Too Western for the East, too Eastern for the West

A photo story that captures the feeling experienced by many.

By Enas Sistani

This story is brought to you by Dr. Rocco’s Specialized Dental Center in Abu Dhabi, UAE.

In 2017, I moved from my home country Bahrain to New York to pursue a master’s degree. I didn’t think much of the move. After all, back in Bahrain, I was considered “too Western” for my society. I always spoke in English, I never listened to Arabic music and I did not relate to anything that was Arabic. Like many of my generation, I related more to anything and everything that was Western due to my exposure to the English language and Western culture, TV and music in my youth.

But, much to my surprise, when I came to the US, I began to feel an unprecedented gravitation towards my roots and culture. It was something I never thought would happen to me. The first thing I did when I experienced that was to look for a halal grocery shop. There, I bought cardamom to add to my tea to make it the way my mother makes it, I bought a prayer mat and placed it on the floor in my apartment so that I would be reminded of home, and I bought an Arabic perfume to smell like home.

I realised that we can never escape our roots and culture, and that we will always revert back to them in the end. Even if we are unhappy with some aspects of our homes, such as feeling tied down by societal barriers (real or imagined), the thought of it will always bring back  a series of heartwarming memories: remembering what a glass of warm chai karak (tea with milk and spices) tastes like, remembering the scent of bukhoor (Arabic incense) on an afternoon day, and missing the sound of prayers on a Friday morning. Home will always be different. Home will always be home no matter how far away from it we are, emotionally and physically.
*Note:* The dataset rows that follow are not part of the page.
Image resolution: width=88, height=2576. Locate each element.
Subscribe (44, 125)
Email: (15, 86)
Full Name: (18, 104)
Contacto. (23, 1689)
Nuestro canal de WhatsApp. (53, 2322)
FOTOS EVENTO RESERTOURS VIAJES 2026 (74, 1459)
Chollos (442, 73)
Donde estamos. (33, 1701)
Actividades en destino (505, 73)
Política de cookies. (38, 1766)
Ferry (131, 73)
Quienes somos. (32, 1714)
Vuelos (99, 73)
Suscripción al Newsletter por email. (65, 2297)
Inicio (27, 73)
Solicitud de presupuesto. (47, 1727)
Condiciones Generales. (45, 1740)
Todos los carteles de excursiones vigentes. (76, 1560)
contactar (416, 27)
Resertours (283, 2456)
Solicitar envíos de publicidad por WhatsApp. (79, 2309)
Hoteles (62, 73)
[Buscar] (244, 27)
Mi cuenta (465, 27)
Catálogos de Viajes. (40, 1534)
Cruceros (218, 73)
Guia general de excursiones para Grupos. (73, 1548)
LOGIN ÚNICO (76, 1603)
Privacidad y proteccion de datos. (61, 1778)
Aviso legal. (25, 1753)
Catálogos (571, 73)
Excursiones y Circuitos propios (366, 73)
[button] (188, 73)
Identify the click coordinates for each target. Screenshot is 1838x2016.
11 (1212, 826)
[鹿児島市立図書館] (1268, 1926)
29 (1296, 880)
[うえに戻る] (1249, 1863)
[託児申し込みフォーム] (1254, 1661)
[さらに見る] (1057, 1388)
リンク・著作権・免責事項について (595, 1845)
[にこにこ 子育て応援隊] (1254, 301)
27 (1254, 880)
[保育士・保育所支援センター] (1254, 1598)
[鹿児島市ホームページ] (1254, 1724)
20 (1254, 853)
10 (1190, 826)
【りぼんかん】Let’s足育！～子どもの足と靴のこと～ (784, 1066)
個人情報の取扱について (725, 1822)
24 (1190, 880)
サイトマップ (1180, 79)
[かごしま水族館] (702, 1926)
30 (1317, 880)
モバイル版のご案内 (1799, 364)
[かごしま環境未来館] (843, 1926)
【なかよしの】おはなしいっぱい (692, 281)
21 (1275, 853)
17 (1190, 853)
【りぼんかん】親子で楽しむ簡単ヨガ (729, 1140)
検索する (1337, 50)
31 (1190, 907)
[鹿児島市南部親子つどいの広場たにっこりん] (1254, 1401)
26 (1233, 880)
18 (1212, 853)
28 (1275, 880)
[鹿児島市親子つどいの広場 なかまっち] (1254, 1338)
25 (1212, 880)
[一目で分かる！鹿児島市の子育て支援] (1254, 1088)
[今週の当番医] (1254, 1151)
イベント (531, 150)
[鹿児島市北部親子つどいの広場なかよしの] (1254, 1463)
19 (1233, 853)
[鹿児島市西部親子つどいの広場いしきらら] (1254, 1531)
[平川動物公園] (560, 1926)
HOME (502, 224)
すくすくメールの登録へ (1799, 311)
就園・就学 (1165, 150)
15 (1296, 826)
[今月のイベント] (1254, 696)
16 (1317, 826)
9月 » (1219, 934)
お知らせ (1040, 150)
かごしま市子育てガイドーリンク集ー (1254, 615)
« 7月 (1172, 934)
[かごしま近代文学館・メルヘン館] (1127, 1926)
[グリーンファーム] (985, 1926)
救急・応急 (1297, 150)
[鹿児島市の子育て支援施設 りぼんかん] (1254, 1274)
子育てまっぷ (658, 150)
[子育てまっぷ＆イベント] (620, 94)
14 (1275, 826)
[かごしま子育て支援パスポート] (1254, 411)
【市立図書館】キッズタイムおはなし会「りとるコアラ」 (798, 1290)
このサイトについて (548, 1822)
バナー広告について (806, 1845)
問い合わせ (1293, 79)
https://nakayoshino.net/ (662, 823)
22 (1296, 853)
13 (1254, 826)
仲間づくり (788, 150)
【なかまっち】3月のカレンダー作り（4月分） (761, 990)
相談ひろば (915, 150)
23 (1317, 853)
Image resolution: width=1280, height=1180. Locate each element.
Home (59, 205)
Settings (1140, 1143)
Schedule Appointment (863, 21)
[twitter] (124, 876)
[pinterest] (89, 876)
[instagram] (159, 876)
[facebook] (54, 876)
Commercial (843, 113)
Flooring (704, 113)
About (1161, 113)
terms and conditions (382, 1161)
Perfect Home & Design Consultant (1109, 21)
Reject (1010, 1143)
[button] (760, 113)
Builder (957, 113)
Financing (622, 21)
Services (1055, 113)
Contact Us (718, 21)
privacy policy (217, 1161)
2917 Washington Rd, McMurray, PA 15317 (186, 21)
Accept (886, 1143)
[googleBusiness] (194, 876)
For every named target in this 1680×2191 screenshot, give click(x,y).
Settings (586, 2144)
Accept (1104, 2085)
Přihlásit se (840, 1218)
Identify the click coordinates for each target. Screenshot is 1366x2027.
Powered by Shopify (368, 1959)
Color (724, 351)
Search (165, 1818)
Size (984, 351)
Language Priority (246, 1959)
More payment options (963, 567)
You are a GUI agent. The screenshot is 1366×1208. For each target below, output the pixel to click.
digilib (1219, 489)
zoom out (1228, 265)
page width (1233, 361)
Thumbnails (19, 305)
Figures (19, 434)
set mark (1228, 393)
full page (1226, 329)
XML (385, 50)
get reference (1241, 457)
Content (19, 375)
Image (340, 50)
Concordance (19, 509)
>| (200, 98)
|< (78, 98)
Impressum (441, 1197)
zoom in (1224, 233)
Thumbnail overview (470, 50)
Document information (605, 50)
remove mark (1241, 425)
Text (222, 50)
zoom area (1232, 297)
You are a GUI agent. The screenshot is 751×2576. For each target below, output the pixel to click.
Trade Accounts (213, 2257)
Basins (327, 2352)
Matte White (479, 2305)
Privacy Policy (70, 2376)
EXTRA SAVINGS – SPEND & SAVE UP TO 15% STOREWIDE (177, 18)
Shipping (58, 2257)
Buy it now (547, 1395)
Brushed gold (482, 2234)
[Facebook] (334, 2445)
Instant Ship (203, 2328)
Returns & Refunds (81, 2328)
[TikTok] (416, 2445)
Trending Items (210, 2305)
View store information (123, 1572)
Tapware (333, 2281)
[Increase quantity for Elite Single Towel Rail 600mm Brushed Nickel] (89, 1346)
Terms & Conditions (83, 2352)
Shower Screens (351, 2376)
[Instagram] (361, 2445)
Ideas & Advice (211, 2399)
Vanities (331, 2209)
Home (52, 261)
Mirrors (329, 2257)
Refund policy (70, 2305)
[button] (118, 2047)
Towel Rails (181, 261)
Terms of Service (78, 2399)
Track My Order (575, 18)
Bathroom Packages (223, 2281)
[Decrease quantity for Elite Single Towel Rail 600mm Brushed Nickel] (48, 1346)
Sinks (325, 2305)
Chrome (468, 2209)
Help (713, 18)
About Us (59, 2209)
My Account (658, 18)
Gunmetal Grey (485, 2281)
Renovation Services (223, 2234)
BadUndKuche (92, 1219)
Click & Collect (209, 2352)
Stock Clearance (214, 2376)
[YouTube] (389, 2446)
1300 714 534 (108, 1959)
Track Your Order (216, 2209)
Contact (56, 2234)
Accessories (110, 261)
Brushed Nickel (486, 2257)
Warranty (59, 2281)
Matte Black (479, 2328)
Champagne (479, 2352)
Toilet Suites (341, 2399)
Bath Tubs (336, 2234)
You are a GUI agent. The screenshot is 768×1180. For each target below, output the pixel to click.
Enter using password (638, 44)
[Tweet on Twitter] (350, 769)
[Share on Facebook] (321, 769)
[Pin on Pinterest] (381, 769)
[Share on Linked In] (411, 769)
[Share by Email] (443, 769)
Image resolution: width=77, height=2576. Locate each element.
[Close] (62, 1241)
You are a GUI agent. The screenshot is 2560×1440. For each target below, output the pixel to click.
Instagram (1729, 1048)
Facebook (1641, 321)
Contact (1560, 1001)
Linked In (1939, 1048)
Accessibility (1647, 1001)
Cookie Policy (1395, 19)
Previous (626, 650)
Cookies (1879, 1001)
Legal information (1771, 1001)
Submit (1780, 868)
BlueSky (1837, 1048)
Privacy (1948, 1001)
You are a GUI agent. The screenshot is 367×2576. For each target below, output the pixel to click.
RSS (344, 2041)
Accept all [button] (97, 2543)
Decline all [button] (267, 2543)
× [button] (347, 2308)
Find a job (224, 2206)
So, as soon as I came back home to Bahrain, I immersed myself in a photography project to showcase my experience and the experience of many of those of my generation who feel too Western for the Middle East and too Middle Eastern for the West. The end results were these photographs that I took in the village of Saar. The model, dressed in a combination of traditional clothes, jeans and T-shirt, and holding a Starbucks coffee cup, is posing in front of a graffiti that reads “Welcome to Vegas”. I wanted to feature a girl in traditional getup but enjoying things that are Western with that graffiti behind her. She represents how I felt when I first arrived in the US: an outsider, yet not entirely so.

The views of the authors and writers who contribute to Sekka, and the views of the interviewees who are featured in Sekka, do not necessarily reflect the views and opinions of Sekka, its parent company, its owners, employees, and affiliates.

Bahraini photographer Enas Sistani’s photographs have been gaining momentum ever since she has accidentally stumbled into the realm of photography during one of her travels in 2016. With an eye for raw and reverberating emotions, Enas continuously seeks capturing those moments in her images. She waltzes with human motifs, colors and overall emotions.